Expression data from RUNX1S291fs-mutant and/or Ezh2 conditional knockout Lineage-c-Kit+Sca-1+ (LSK) cells. Mus musculus

Recent studies have showed that loss-of-function mutations of EZH2, a catalytic component of polycomb repressive complex 2, are often associated with RUNX1 mutations in myelodysplastic syndrome (MDS) patients. We established a novel MDS model mouse by transducing a RUNX1S291fs mutant in hematopoietic stem cells followed by deletion of Ezh2 and found that Ezh2 loss significantly promoted RUNX1S291fs-induced MDS. Overall design: We retrovirally transduced RUNX1S291fs or empty-control into either Cre-ERT;Ezh2wt/wt or Cre-ERT;Ezh2flox/flox (CD45.2+) HSCs. The transduced cells were transplanted into lethally irradiated recipient mice together with life-saving CD45.1+ wild-type bone marrow cells. After deletion of Ezh2, gene expression analysis were performed on pooled bone marrow LSK cells isolated from WT, Ezh2Δ/Δ, RUNX1S291fs, and RUNX1S291fs/Ezh2Δ/Δ mice (n=2-4) and two distinct RUNX1S291fs/Ezh2Δ/Δ-MDS mouse.

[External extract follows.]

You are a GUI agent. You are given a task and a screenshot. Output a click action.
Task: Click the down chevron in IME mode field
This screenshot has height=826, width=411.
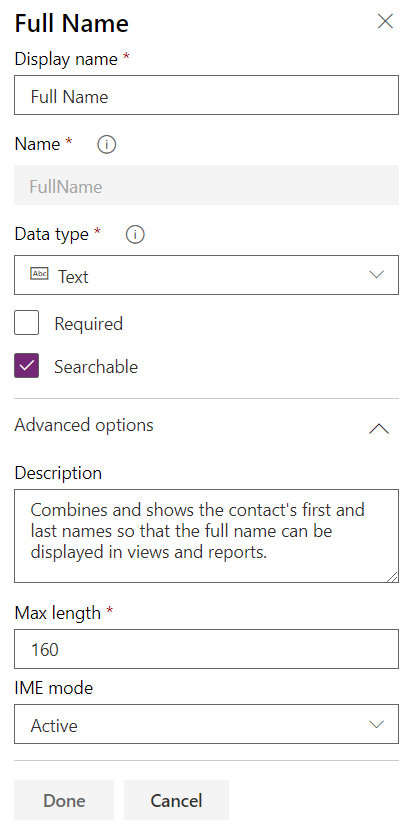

已有研究证实，作为多梳抑制复合物2（polycomb repressive complex 2）催化亚基的EZH2（EZH2）功能丧失性突变，常与骨髓增生异常综合征（myelodysplastic syndrome, MDS）患者的RUNX1突变相关。本研究通过在造血干细胞中转导RUNX1S291fs突变体并后续敲除Ezh2，构建了新型骨髓增生异常综合征小鼠模型，且发现Ezh2缺失可显著促进RUNX1S291fs诱导的骨髓增生异常综合征。整体实验设计：我们将RUNX1S291fs或空载体对照通过逆转录病毒转导至Cre-ERT;Ezh2wt/wt或Cre-ERT;Ezh2flox/flox（CD45.2+）造血干细胞（hematopoietic stem cells, HSCs）中。将转导后的细胞与挽救性CD45.1+野生型骨髓细胞共同移植至经致死剂量辐照的受体小鼠体内。在Ezh2缺失后，我们对从野生型（WT）、Ezh2纯合缺失（Ezh2Δ/Δ）、RUNX1S291fs单突变及RUNX1S291fs/Ezh2Δ/Δ双突变小鼠（n=2-4），以及2只独立的RUNX1S291fs/Ezh2Δ/Δ-MDS模型小鼠中分离的混合骨髓LSK细胞开展了基因表达分析。